--- START ---
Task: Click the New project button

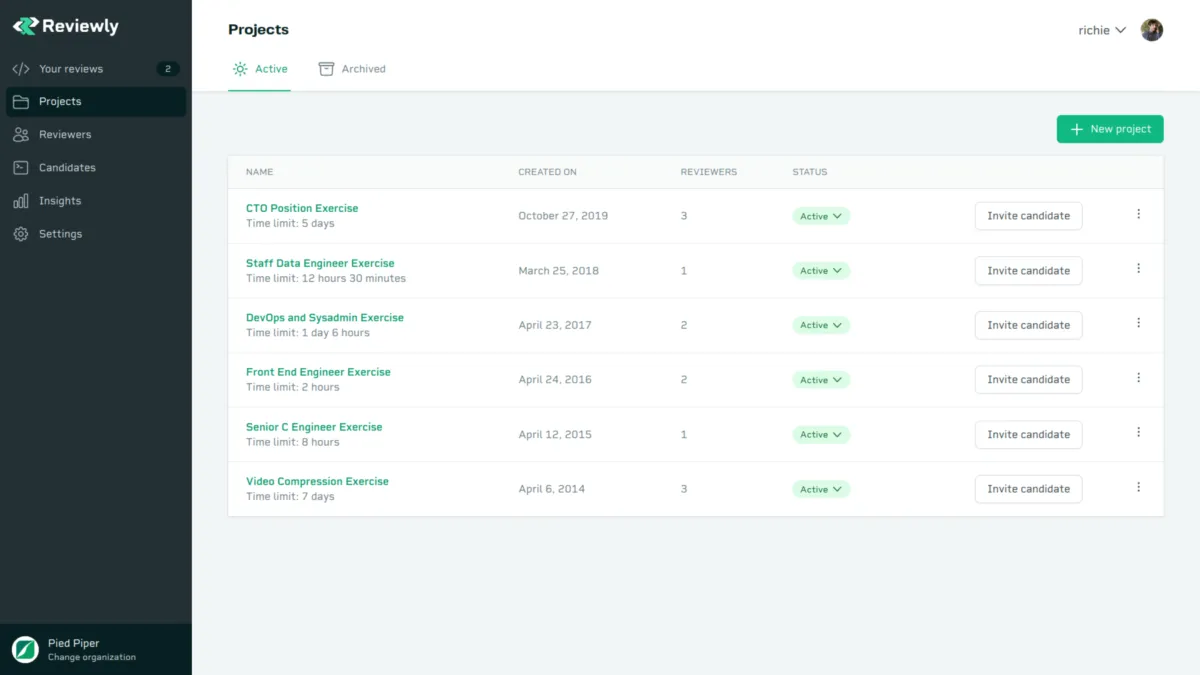Action: [x=1110, y=129]
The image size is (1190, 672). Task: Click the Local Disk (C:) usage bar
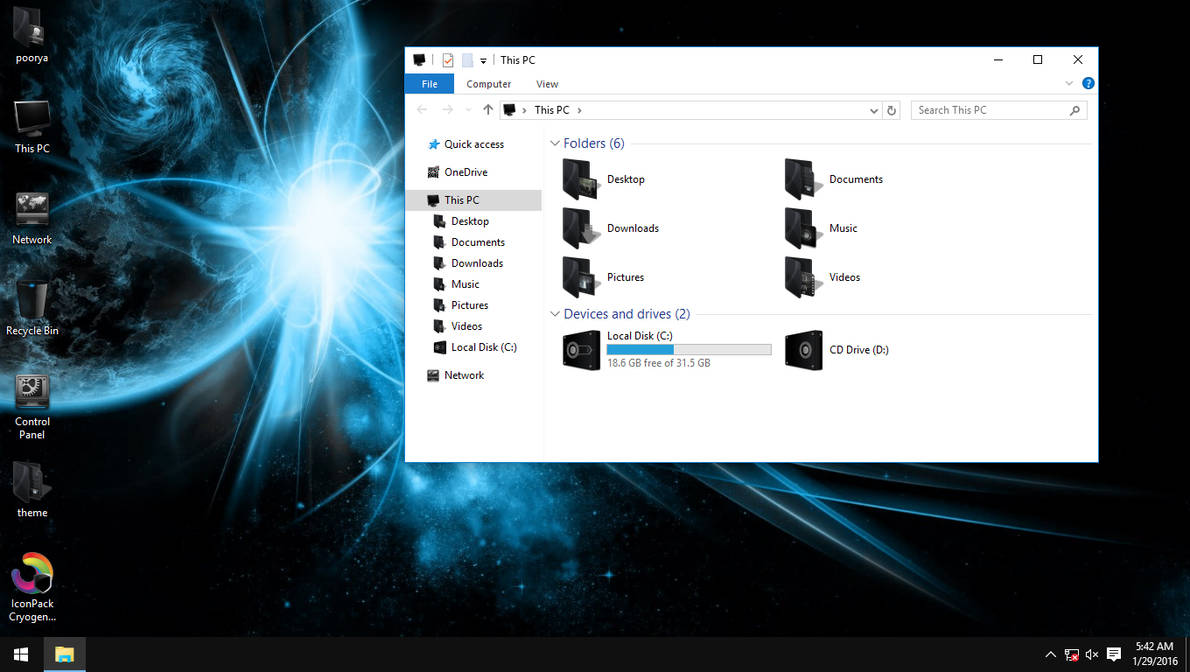[688, 349]
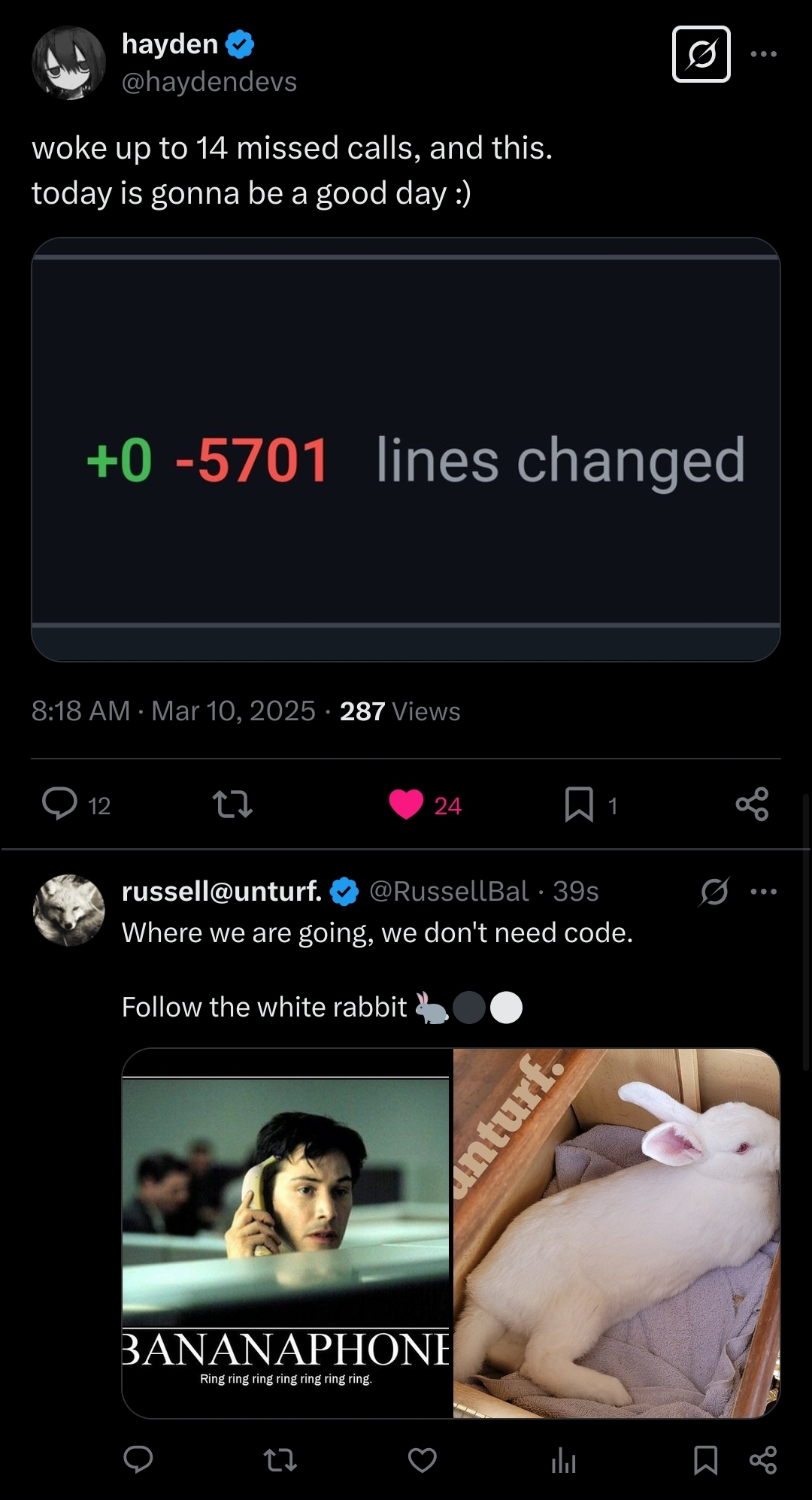The width and height of the screenshot is (812, 1500).
Task: Reply to hayden's post via comment icon
Action: click(60, 804)
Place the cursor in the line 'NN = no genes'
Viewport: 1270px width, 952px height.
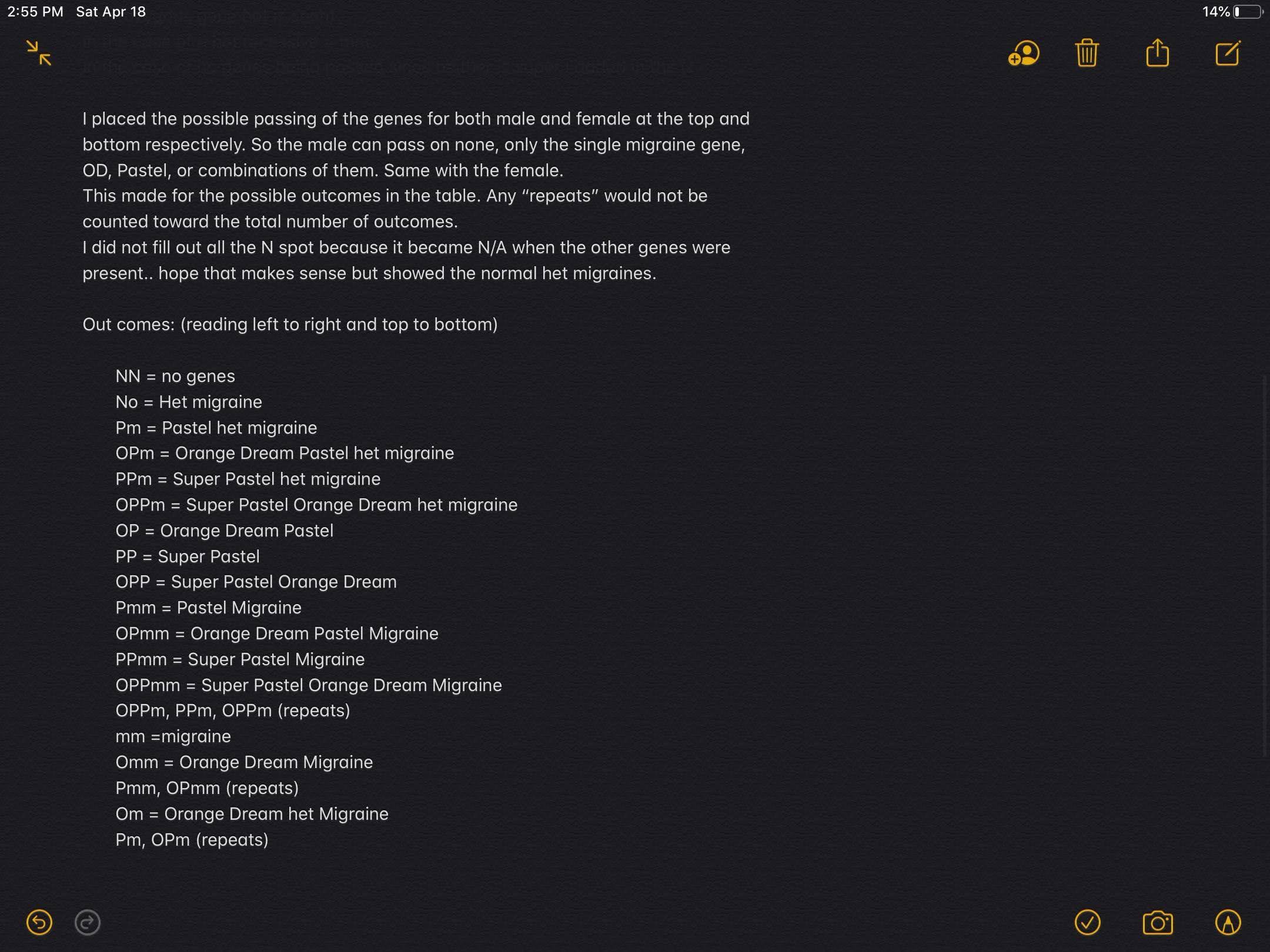click(x=175, y=376)
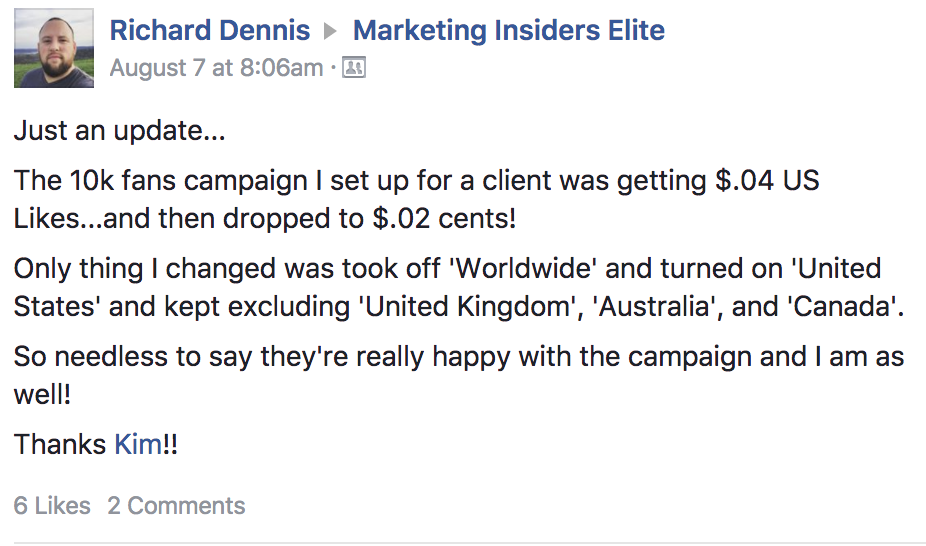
--- END ---
Could you restate every record above word for word, dropping the pictures?

Task: Click the New project button

Action: [x=1110, y=129]
The image size is (1190, 672). Task: Click the Local Disk (C:) usage bar
[688, 349]
The width and height of the screenshot is (812, 1500).
Task: Reply to hayden's post via comment icon
Action: click(60, 804)
Place the cursor in the line 'NN = no genes'
Viewport: 1270px width, 952px height.
click(x=175, y=376)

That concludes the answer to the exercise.